= PROBLEM TO WORK ON =
Every line with the string "scrollbar" should be copied from the data.

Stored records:
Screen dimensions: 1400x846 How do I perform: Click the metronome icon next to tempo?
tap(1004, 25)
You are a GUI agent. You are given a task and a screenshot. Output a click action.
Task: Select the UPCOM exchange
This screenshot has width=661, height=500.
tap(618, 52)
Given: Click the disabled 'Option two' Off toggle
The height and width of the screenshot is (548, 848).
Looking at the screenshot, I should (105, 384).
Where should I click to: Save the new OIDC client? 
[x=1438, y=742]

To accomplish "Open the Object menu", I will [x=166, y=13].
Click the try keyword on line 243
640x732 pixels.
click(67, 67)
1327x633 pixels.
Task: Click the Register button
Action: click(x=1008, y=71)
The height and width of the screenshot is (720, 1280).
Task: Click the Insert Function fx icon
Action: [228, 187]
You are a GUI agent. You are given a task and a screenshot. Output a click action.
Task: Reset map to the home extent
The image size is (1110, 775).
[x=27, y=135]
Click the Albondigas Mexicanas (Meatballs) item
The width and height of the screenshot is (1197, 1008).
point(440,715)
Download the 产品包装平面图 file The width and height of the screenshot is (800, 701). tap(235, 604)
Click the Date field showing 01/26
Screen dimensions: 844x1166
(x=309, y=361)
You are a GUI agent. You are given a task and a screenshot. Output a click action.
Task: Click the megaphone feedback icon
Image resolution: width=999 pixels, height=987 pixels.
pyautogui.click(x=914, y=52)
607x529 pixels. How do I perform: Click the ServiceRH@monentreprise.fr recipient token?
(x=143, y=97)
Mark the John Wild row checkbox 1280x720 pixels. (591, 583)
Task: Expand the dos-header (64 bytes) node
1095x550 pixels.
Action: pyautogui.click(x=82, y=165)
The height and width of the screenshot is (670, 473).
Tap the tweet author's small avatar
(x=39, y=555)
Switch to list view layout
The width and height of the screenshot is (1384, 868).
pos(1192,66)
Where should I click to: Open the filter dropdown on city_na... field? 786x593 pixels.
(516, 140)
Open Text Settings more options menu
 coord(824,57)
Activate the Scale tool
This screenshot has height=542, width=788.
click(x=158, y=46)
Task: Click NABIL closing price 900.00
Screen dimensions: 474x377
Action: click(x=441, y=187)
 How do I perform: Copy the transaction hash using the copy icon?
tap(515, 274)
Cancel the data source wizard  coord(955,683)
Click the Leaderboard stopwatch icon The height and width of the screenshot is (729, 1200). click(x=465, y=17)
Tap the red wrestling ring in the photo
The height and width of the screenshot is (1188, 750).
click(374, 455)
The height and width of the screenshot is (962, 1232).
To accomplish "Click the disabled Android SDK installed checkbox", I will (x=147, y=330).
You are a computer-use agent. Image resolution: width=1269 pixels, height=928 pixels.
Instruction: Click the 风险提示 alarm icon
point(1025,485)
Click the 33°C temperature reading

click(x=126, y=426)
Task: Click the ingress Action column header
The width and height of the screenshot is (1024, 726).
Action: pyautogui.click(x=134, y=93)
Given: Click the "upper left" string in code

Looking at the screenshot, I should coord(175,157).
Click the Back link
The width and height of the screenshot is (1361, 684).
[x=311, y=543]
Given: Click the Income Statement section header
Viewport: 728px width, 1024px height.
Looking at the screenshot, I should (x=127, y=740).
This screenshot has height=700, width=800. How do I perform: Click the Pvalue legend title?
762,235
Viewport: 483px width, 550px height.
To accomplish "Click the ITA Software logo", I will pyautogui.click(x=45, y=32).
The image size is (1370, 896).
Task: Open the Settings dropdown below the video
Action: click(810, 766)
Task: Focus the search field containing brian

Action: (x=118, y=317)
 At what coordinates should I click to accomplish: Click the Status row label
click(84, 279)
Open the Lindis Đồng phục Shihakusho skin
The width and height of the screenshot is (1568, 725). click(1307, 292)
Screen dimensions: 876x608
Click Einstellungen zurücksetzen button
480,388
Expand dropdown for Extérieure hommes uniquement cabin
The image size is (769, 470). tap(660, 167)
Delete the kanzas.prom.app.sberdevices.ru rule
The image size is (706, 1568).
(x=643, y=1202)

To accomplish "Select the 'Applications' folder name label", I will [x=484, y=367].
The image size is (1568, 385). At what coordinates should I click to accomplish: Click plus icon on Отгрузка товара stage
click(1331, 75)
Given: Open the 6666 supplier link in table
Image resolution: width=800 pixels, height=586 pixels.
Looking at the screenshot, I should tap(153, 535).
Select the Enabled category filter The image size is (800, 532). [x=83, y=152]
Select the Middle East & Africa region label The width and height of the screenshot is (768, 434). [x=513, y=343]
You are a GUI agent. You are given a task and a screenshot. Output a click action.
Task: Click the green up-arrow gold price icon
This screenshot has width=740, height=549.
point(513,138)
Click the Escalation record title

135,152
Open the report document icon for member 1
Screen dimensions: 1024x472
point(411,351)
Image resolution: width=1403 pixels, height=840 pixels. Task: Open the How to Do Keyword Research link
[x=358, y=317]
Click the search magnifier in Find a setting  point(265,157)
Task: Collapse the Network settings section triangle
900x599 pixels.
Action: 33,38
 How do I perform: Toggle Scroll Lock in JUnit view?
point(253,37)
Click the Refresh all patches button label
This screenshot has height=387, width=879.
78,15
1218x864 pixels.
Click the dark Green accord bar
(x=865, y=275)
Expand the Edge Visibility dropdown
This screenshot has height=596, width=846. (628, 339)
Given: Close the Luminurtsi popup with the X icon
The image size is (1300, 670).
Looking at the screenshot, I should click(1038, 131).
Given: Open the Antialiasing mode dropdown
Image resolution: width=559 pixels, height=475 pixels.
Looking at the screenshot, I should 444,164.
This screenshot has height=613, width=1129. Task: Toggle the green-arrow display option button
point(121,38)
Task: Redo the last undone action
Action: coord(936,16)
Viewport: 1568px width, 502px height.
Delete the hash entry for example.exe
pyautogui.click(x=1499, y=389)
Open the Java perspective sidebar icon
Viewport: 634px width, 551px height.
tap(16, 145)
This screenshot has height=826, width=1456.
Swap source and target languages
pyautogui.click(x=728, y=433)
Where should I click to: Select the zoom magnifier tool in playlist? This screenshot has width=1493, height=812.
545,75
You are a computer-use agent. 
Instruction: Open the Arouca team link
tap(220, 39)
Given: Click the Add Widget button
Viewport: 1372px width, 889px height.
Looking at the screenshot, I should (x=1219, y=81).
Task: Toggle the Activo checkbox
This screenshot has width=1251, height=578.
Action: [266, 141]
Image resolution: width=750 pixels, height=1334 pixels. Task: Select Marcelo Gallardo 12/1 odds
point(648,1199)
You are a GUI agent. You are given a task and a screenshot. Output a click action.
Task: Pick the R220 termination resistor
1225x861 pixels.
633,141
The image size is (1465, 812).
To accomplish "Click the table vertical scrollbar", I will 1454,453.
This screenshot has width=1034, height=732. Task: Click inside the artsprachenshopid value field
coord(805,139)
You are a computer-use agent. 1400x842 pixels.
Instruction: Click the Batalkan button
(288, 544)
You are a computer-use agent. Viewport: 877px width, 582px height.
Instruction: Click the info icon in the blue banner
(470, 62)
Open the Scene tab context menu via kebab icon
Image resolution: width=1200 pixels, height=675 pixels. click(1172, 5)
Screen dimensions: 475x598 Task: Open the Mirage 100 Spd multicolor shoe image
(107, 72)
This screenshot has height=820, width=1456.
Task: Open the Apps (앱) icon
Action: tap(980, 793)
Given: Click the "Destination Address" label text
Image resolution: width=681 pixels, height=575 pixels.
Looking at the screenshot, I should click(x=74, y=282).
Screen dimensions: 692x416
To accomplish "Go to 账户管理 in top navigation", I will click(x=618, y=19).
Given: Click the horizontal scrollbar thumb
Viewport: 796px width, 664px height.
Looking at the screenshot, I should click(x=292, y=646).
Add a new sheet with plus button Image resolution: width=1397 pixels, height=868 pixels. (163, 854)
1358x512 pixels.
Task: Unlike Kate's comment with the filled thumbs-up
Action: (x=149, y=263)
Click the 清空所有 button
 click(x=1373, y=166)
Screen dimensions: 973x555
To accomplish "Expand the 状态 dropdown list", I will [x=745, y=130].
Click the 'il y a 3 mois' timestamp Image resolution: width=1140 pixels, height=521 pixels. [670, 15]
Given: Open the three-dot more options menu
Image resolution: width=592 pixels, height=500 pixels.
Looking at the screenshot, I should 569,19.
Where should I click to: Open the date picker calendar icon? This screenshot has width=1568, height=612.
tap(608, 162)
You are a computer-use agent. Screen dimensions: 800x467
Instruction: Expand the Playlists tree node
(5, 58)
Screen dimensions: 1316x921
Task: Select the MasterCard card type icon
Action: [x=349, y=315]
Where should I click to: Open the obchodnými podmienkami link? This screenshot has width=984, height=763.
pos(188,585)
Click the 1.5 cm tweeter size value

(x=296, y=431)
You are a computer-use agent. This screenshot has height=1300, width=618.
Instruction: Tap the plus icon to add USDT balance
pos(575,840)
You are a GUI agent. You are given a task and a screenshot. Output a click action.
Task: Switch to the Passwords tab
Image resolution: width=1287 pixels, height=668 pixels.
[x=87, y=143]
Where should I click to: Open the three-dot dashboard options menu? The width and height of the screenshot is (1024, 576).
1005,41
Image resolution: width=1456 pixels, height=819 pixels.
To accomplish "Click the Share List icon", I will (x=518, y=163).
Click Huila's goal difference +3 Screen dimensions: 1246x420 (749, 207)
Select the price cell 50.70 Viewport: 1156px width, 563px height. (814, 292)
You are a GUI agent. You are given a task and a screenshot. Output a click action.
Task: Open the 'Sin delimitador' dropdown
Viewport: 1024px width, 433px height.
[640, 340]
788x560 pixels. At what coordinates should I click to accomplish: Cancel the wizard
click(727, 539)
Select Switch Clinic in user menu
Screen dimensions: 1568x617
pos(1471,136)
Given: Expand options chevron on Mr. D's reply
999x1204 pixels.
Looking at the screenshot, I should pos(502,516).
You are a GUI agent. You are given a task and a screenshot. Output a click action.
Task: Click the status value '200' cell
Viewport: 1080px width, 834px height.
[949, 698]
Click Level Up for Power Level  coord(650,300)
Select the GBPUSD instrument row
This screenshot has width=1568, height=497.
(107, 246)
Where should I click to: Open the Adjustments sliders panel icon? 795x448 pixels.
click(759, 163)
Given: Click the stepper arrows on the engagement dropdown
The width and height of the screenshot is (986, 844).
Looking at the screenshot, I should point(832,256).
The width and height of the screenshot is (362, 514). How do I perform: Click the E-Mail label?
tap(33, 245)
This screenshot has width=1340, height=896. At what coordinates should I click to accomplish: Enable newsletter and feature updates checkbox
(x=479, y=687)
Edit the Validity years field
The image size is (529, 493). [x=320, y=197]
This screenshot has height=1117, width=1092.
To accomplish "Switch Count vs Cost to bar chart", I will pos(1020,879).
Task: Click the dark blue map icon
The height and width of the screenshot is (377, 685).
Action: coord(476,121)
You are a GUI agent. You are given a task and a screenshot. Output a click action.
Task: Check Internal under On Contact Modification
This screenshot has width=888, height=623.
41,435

= TASK RESPONSE =
To accomplish "Click the table vertical scrollbar", I will 1454,453.
Given: Click the horizontal scrollbar thumb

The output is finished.